Mercoledì 22 Settembre 2021
IL SONDAGGIO
Dunque: non è stata questione di qualche mese e non è andato tutto bene. Ma la domanda che si affaccia da quel 20 febbraio del 2020 è sempre la stessa: quando finirà tutto questo? Secondo i dati analizzati da Demos per l'Osservatorio sul Nordest del Gazzettino, oggi è il 6% degli intervistati a pensare che la pandemia si chiuderà con il 2021, mentre la maggioranza (53%) sposta l'agognato traguardo a non prima dell'anno prossimo. Il 41%, però, pensa che non passerà e dovremo imparare a convivere con il Covid-19.
Se guardiamo alla serie storica, possiamo trarre indicazioni interessanti. Nel corso del 2021, è via via diminuita la quota di intervistati che lo giudicava l'anno giusto per la parola fine: dal 23% di febbraio all'attuale 6%, il segno è negativo di 17 punti percentuali. Sostanzialmente invariata, invece, appare la percentuale di chi individua nel 2022 quello utile per dichiarare vinta la guerra al virus (53-54%). Ad essere quasi raddoppiata (dal 23 al 41%), invece, è la componente dell'opinione pubblica che si dice convinta che non ci sarà fine, ma che dovremo imparare a convivere con il Covid-19.
Così, appaiono più chiare anche le ampie preoccupazioni sul rischio di un nuovo lockdown (65%), oppure di non potersi più liberare di mascherine e distanziamento sociale (59%), o ancora che nel Paese scoppino proteste violente (53%).
LE CATEGORIE
I settori di popolazione in cui questi timori appaiono più ampi sono piuttosto precisi: questi, infatti, tendono a crescere in misura maggiore tra le donne, i giovani tra i 25 e i 34 anni o le persone di età centrale (34-44 anni). Dal punto di vista socioprofessionale, invece, questi timori appaiono piuttosto trasversali e interessano operai e impiegati, lavoratori autonomi e imprenditori, disoccupati e casalinghe. Infatti, più che il contagio, sono gli effetti della crisi economica e sociale che derivano dal Covid a intimorire i nordestini. Oggi, è il 41% degli intervistati a dichiararsi preoccupato per il rischio di essere contagiato dal Coronavirus (-6 punti percentuali rispetto a maggio dell'anno scorso). Chi guarda con maggiore ansia all'ipotesi di ammalarsi sono le persone di età centrale (45-54 anni, 45%) e gli anziani con oltre 65 anni (53%), insieme a casalinghe (58%) e pensionati (52%).

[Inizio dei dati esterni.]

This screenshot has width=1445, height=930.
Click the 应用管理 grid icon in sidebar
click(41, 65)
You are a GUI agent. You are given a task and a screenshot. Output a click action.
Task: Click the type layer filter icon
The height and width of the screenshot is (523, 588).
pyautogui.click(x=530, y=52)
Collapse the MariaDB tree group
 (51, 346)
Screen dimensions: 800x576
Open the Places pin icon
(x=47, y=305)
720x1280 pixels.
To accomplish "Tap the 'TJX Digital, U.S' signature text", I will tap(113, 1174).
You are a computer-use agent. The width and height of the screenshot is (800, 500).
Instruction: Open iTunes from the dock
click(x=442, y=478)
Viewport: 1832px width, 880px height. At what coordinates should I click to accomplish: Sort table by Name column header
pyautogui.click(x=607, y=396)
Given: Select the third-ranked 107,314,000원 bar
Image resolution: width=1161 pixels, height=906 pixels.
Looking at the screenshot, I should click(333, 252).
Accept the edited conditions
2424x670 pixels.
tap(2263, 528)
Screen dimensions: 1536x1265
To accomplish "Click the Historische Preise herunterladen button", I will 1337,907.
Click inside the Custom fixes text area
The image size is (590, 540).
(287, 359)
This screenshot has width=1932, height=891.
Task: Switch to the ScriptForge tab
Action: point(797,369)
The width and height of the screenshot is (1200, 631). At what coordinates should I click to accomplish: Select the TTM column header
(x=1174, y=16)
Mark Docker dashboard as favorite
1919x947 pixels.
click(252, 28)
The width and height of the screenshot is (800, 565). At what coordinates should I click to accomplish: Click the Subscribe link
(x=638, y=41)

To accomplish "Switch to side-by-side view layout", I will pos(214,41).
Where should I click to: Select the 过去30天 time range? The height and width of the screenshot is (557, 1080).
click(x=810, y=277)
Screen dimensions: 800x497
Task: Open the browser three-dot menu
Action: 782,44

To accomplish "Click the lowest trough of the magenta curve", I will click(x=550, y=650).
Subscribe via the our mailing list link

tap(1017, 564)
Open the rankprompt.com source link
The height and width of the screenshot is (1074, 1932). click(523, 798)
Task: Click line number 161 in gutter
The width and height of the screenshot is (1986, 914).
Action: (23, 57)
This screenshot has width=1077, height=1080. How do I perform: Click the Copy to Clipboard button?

Dall'altra parte, dunque, sono aumentati coloro che mostrano ansia per le conseguenze economiche e sociali della pandemia: dal 53% di un anno e mezzo fa, la quota ora sfiora il 60%. È soprattutto tra i giovani con meno di 35 anni ad acuirsi questa preoccupazione (69-79%), ma dal punto di vista socioprofessionale ritroviamo la trasversalità osservata anche poc'anzi. Operai (73%) e impiegati (62%), imprenditori (70%) e studenti (79%), liberi professionisti (66%) e disoccupati (68%).
Così, mentre cresce l'idea che con il Covid-19 bisognerà convivere, sembra emergere l'urgenza di lavorare sulle conseguenze sociali del virus. Per questo, però, il vaccino non si fa in laboratorio, ma nelle comunità, ed è la buona politica, a tutti i livelli, a doverlo mettere a punto.